→ **WORK INSTRUCTIONS**: Apart from the pictures, every record here must be copied word for word.

:::

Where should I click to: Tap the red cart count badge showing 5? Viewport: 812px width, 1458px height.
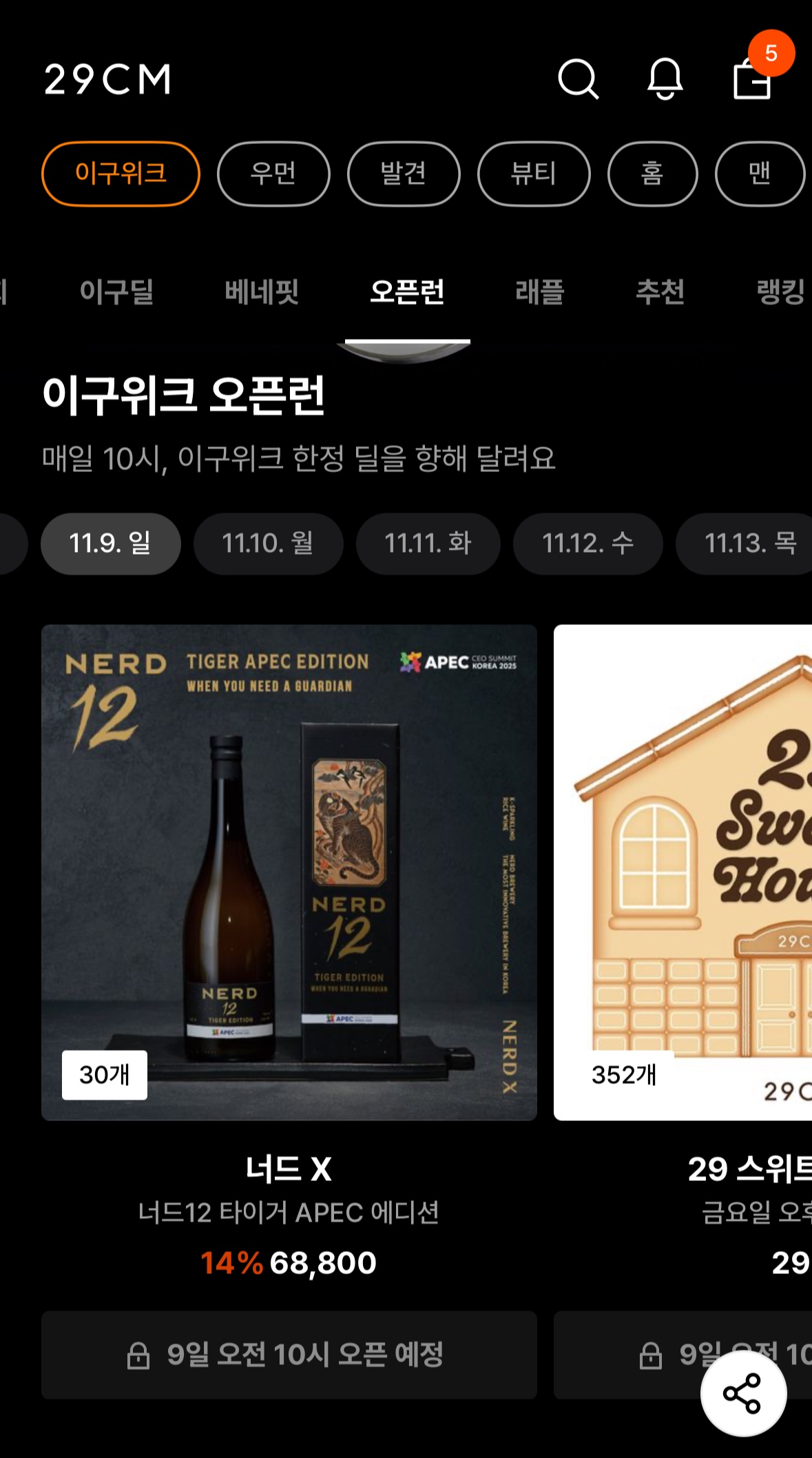click(771, 53)
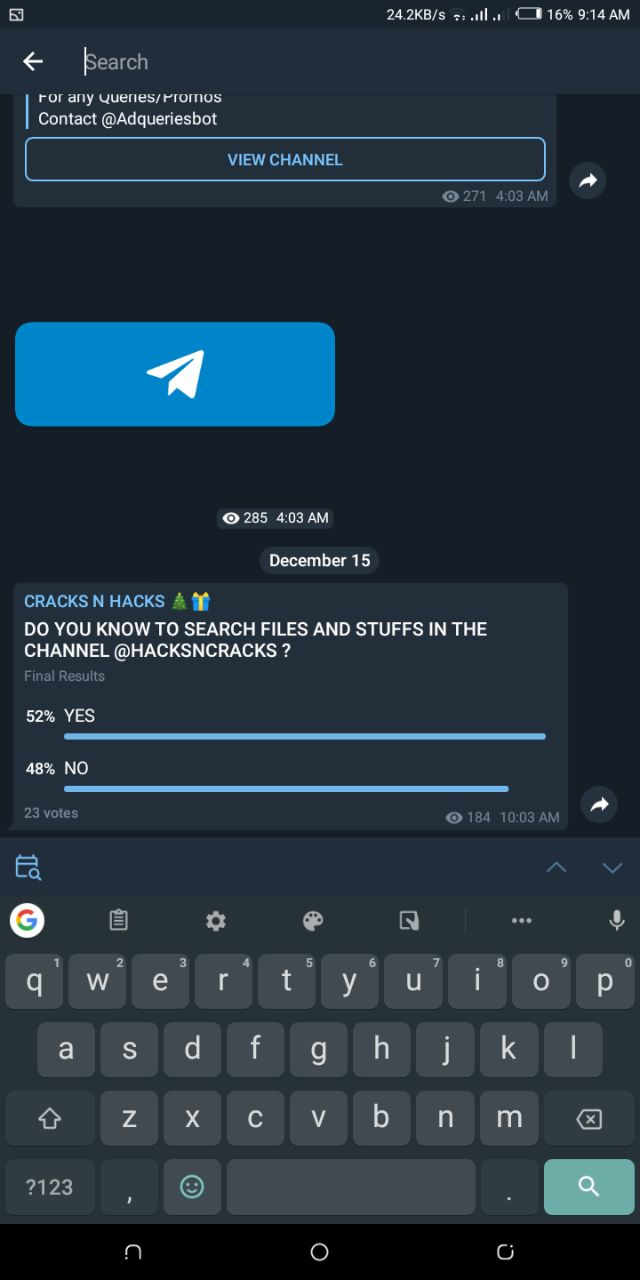Open keyboard theme palette icon
The width and height of the screenshot is (640, 1280).
click(x=313, y=921)
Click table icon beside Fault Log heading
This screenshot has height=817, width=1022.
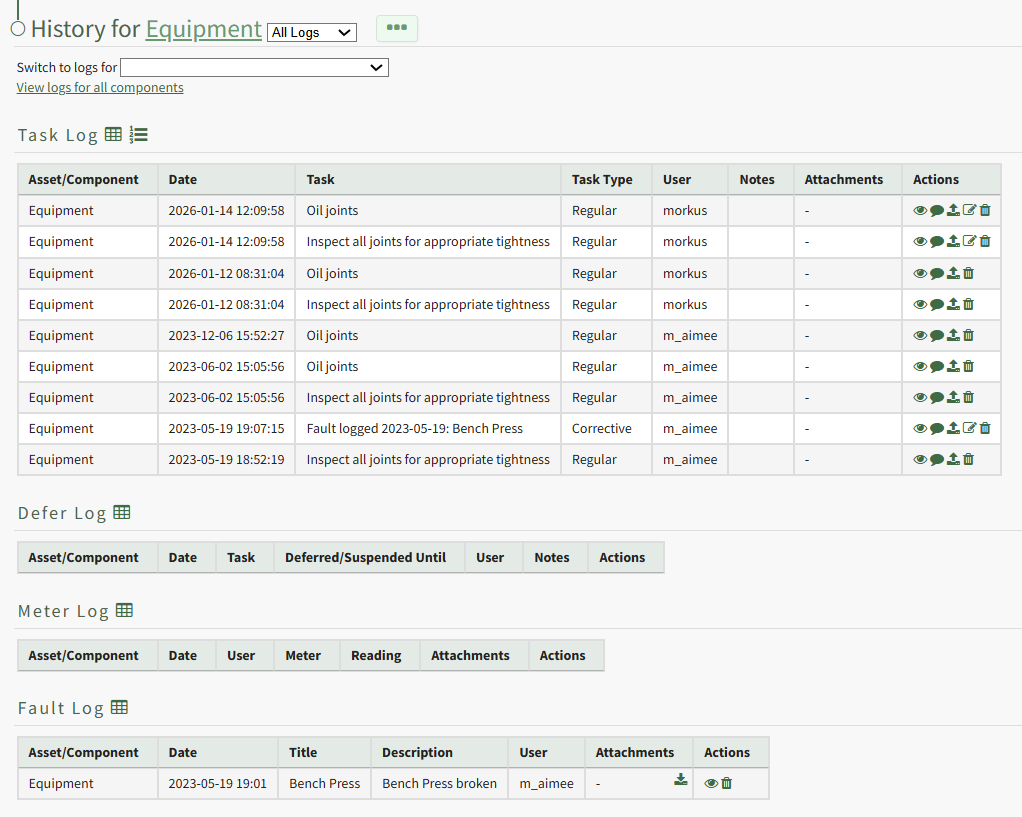click(x=119, y=707)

:::

→ **RESPONSE TO THE EXERCISE**:
Where should I click to: Tap the red cart count badge showing 5? Viewport: 812px width, 1458px height.
click(771, 53)
Open keyboard theme palette icon
The width and height of the screenshot is (640, 1280).
click(x=313, y=921)
Click table icon beside Fault Log heading
This screenshot has height=817, width=1022.
click(x=119, y=707)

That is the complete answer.